4) Message boards : Number crunching : Too low credits granted in LHC (Message 23284)
Posted 28 Sep 2011 by J Henry Rowehl
Post:
In the properties there is another interesting number... Estimated app speed in GFLOPS/sec. I have no idea what that's used for but I bet it has (or will have in the future) something to do with credit calculations.


I think that's used by the server scheduler. I saw that also, and just happened to notice that although it's a different number for each computer, each individual computer has the same number for every WU from every project.

Stepping cautiously out on a limb, I think the scheduler uses your CPU benchmark to generate that number, and then uses that number as a gross check against the WU deadline before sending the WU.
5) Message boards : Number crunching : Too low credits granted in LHC (Message 23283)
Posted 28 Sep 2011 by J Henry Rowehl
Post:
After writing my message offline, then logging on and posting it, I discovered your reply. Just my luck... :-)

I'm also fairly confident that the method of estimating the task size and fraction done has been sufficiently refined over the years that it has reached the point where it 'works for SETI', therefore, it 'works for Dave'. This causes me to stand up and argue that we have a time tested and proven method that can be applied across all projects.

There may be a proven method that works well for SETI applications and tasks but that same method might fail miserably on other projects' apps and tasks. I wouldn't assume anything there.


After you read message that I just posted, that pretty much summarizes the rough spot that I'm trying to get a handle on. You had mentioned concerns about the number of times a particular routine might get called, varying numbers of loop iterations, and that sort of thing. All of which are valid points. I'm trying to come up with a workable method of reporting that back to the projects in such a way that the information can be put to good use, while at the same time remaining 'cheat resistant'.

Maybe one or more fields that are coded against a randomly generated one-time-key from the project servers? Hmmmm...

Got any aspirin? :-)
6) Message boards : Number crunching : Too low credits granted in LHC (Message 23282)
Posted 28 Sep 2011 by J Henry Rowehl
Post:
I think I'm back. :-) I did some more mental pretzelization during dinner, and kind of refined my thoughts. I think my stumbling blocks are based on what I view to be two basic issues. First issue being what I perceive to be a lack of a solid definition of 'work'. I know you feel that there is a definition, but I just don't get a warm fuzzy with the current definition. I'll give my thoughts and reasoning on this shortly.
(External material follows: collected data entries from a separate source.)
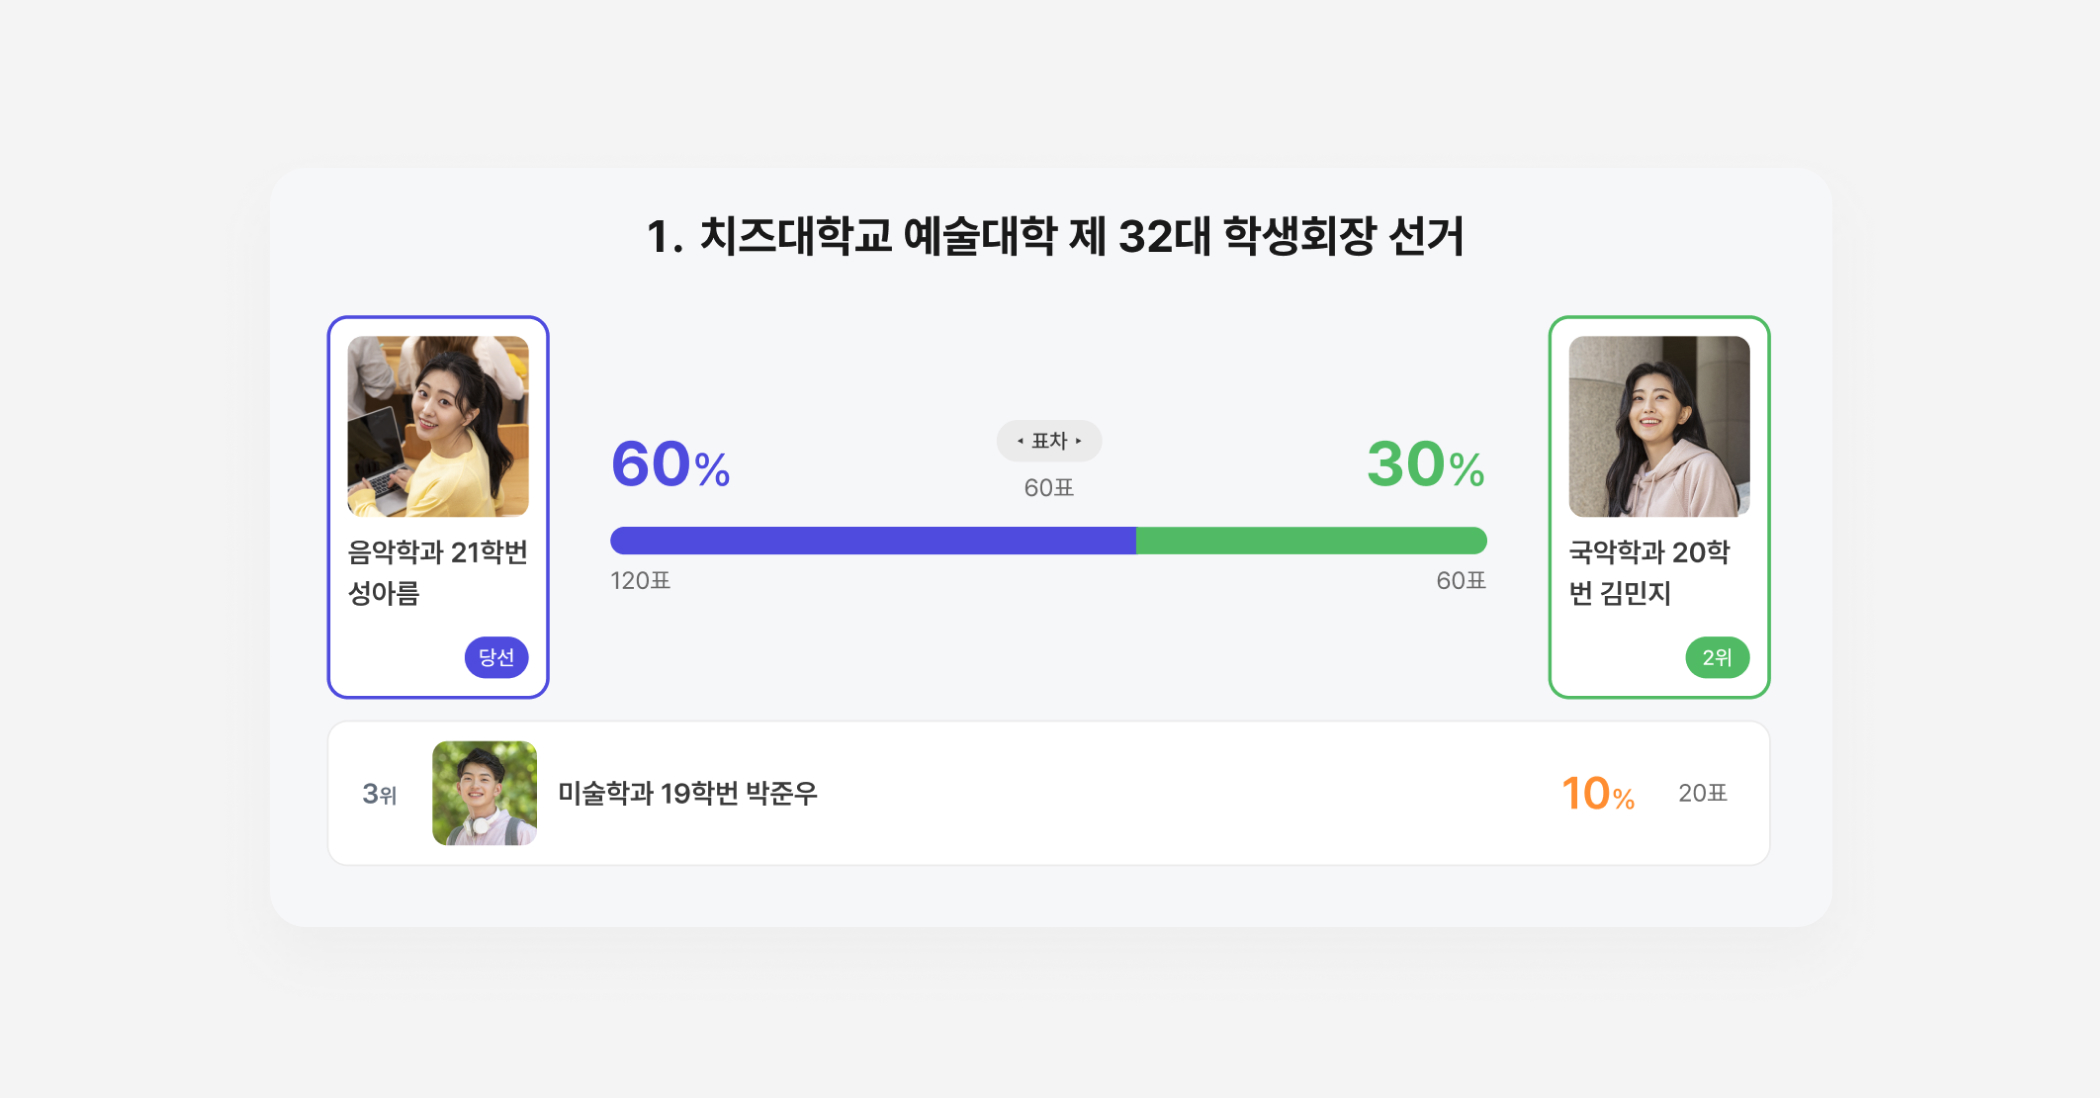This screenshot has height=1098, width=2100.
Task: Click the 미술학과 19학번 박준우 name
Action: click(687, 793)
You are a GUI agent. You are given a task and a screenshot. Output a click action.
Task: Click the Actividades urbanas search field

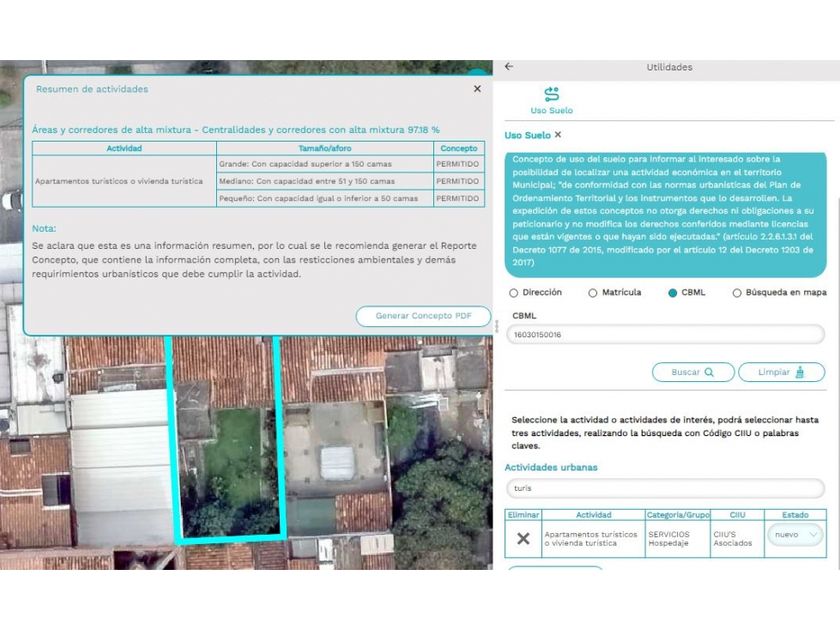[x=664, y=488]
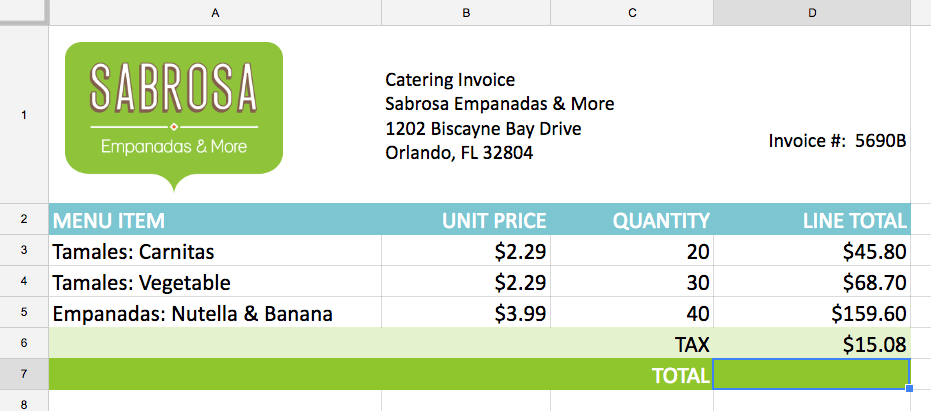
Task: Click the select-all corner box
Action: (x=24, y=12)
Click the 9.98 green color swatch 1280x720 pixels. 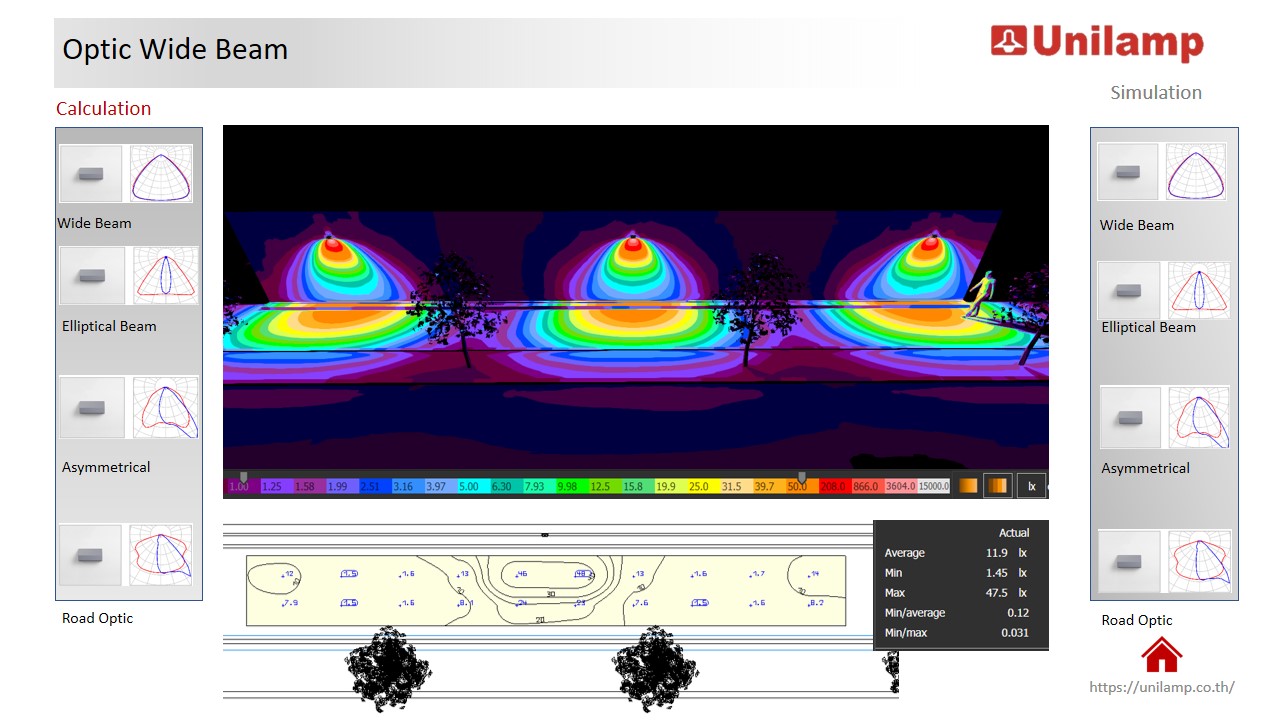567,487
The second issue being task length calculations for the purpose of determining the amount of work done.

OK, first issue - definition of work. As I had mentioned earlier, it appears to me that the flop is the standard applied across BOINC. but, when the subject of credit grants is raised, suddenly there are several creeping unknowns thrown in to complicate and confuse - time, processor speed, memory access/latency, CPU vs GPU, who screams the loudest, rogue projects, cheaters, etc. Since credit is granted for performing work, then, in order to to have universal standard to determine how much credit to grant for performing that work, there must first be a universal standard to define the work that is being performed.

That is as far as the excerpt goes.